Я подарил его самой жидкой улыбкой, на какую был способен.
— Почему? Ты не веришь, что я могу читать твои мысли?
— Цицерон говорит, что не существует второго зрения или разума, читающего или предсказывающего будущее, что прорицатели, знамения и оракулы — это в худшем случае шарлатанство, в лучшем — лицедейство, а люди этого сорта пользуются доверчивостью толпы.

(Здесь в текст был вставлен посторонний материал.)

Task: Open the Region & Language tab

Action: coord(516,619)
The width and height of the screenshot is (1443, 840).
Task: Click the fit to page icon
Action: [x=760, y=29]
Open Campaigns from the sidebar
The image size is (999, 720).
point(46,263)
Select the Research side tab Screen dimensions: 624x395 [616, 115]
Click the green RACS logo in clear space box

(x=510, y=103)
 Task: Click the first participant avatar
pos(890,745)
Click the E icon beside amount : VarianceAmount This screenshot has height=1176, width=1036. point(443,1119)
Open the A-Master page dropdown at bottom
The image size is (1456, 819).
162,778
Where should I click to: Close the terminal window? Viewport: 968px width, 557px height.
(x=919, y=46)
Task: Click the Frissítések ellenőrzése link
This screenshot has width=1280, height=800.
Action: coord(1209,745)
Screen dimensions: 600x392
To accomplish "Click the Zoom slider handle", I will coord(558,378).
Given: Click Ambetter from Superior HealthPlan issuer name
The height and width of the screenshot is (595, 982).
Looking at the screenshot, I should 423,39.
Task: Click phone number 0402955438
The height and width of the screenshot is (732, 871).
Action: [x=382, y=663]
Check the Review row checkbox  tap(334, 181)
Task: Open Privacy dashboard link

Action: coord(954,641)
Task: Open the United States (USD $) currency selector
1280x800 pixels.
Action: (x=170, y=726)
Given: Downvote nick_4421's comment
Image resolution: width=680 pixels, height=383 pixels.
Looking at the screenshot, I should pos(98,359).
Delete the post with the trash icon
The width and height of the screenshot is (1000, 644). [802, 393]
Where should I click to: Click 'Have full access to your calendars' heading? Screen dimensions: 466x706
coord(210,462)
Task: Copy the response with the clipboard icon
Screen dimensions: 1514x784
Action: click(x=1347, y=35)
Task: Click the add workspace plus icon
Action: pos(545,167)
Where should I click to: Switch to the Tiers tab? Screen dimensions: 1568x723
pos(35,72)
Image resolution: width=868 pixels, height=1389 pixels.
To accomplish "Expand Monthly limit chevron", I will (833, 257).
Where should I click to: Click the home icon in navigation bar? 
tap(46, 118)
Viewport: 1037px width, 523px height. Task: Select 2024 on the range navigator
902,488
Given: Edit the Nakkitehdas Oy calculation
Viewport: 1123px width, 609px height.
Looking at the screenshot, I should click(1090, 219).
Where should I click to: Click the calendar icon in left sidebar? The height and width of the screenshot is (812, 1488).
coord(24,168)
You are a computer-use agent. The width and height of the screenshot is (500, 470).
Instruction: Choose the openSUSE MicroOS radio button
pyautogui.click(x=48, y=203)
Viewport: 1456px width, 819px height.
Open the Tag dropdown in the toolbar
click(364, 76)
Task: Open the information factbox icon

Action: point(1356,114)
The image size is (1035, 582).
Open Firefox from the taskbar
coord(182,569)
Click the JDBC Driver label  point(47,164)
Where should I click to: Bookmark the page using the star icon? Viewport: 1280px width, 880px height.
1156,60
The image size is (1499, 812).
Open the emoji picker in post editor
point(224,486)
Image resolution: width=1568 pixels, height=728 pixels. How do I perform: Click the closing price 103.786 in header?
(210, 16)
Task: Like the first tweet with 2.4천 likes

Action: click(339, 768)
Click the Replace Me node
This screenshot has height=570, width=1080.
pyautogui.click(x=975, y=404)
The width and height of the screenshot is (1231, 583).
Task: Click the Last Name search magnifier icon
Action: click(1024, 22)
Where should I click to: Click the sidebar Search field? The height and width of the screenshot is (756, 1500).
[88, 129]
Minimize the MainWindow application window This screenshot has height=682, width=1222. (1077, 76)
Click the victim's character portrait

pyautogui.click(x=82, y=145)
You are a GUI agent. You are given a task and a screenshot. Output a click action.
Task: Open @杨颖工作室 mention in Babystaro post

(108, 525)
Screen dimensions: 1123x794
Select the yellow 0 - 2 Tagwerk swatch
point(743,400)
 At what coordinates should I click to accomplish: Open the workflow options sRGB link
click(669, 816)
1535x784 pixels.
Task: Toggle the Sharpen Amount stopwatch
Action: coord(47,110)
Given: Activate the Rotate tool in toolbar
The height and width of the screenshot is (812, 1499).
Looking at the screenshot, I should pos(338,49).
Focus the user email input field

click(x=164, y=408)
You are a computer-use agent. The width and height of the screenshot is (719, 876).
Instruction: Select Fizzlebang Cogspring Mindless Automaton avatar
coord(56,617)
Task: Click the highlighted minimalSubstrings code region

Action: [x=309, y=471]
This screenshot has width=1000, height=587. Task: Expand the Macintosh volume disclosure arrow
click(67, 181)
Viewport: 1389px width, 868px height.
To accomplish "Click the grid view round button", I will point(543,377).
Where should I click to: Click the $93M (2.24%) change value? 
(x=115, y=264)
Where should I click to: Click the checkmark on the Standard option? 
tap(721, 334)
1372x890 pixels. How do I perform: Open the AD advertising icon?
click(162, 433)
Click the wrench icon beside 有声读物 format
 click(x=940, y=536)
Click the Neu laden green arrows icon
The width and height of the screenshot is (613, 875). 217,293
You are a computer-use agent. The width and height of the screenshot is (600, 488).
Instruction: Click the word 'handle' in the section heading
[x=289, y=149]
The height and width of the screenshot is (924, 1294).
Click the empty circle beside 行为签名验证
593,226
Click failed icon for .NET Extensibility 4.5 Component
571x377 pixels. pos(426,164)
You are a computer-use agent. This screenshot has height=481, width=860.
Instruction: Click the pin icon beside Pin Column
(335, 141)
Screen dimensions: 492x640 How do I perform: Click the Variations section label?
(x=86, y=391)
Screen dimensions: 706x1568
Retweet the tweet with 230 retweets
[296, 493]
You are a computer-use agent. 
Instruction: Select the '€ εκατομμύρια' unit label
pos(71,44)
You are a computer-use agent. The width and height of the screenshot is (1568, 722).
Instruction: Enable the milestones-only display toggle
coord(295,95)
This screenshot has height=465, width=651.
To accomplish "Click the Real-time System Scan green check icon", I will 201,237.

— А ты веришь всему, что говорит твой хозяин Цицерон? — Тирон покраснел. Прежде чем он заговорил, я поднял руку. — Не отвечай. Я ни за что не попрошу тебя говорить против твоего хозяина. Но скажи мне вот что: посещал ли Марк Туллий Цицерон Дельфийский оракул? Видел ли он святилище Великой Матери в Эфесе и отведывал ли молоко, что сочится из ее мраморных грудей? А может быть, он взбирался глубокой ночью на великие пирамиды и вслушивался в голос ветра, воющего среди древних камней?
— Нет. Думаю, что нет, — Тирон потупил взгляд. — Цицерон никогда не бывал за пределами Италии.
— Зато я, юноша, бывал.
На мгновение я погрузился в мысли, не в силах вынырнуть из потока образов, картин, звуков, запахов прошлого. Я оглядел сад и внезапно увидел, сколь он запущен и нелеп. Пристально посмотрев на еду на столе, понял, что хлеб сух и безвкусен, а сыр безнадежно прокис. Я взглянул на Тирона и вспомнил, кто он такой; как глупо тратить столько сил на то, чтобы поразить воображение какого-то раба.